Con todo, si bien no hay capacidad humana para administrar la masa de datos disponibles, para dotarlos de sentido y por tanto de utilidad, sí que hay poder mecánico/cibernético para hacerlo. Los algoritmos creados para ordenar, interpretar y utilizar el mar de información existente, están siendo cada vez más perfeccionados, y se usan no sólo para conocer y predecir el comportamiento humano, en general, y el suyo y el mío en particular, sino también para inducirlo y provocarlo, creando una engañosa y falsa percepción de libertad (por la que se cree que uno cuenta con más posibilidades y opciones de las que en realidad tiene); una ilusión de libertad que no sólo fomenta el uso de las interacciones virtuales, sino que las hace transparentes al usuario.
Una pequeña parte de lo que venimos diciendo puede ilustrarse llamando la atención sobre la proliferación de empresas que se dedican a ofrecer apuestas deportivas. Pues, como siempre, cuando un negocio se multiplica, es señal de que es rentable.

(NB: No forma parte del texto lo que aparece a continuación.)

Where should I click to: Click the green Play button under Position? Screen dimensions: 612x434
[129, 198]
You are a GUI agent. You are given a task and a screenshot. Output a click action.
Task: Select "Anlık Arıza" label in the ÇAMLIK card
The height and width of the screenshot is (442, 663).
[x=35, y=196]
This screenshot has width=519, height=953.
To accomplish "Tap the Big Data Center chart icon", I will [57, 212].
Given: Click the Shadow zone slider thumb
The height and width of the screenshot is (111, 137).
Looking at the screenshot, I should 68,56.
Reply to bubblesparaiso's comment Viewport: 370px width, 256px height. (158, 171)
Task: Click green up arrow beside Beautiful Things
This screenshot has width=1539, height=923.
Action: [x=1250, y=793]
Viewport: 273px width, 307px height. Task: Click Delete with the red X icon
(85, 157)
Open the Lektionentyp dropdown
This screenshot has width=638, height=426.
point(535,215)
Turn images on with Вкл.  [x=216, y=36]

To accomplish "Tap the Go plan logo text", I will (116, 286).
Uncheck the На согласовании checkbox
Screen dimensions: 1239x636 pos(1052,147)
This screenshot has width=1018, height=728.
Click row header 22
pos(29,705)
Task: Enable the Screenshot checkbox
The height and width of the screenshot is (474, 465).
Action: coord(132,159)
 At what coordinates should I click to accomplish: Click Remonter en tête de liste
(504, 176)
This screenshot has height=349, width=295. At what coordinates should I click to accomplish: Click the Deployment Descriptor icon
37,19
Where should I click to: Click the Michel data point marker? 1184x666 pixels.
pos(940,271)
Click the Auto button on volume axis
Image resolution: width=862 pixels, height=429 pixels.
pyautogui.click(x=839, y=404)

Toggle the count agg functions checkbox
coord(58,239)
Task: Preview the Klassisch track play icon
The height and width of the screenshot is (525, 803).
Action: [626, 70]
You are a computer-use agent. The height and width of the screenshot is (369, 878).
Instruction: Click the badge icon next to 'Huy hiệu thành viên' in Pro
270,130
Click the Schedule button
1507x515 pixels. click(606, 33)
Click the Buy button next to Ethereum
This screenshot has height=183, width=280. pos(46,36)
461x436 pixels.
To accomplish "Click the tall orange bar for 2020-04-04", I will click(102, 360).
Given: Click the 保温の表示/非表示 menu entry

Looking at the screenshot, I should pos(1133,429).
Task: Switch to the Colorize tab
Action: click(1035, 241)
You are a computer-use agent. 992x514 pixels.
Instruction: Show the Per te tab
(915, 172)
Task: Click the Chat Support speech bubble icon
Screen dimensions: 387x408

Buena parte de la rentabilidad de esas casas de apuestas, depende de la utilización de algoritmos que analizan todos los datos disponibles acerca de cualquier evento deportivo, con el propósito de predecir resultados. Pero esa moneda tiene otra cara: por mucho que se sepa todo de un equipo, de un deporte, de un jugador, nunca se llegará a poder cuantificar, y predecir todo. Pues siempre, en lo humano, entra no sólo el determinismo, la costumbre o la repetición, sino que también tiene un papel privilegiado la espiritualidad; es decir, la libertad y las condiciones humanas (impredecibles por definición) de los protagonistas.
Un buen ejemplo de lo que venimos diciendo puede encontrarse en lo que sucedió en la última final del Australia Open. Un torneo de tenis que contrató los servicios de Game Insight Group, una firma que proporciona predicciones deportivas, por medio de la utilización de sistemas de inteligencia artificial, algoritmos y cálculo de estadísticas.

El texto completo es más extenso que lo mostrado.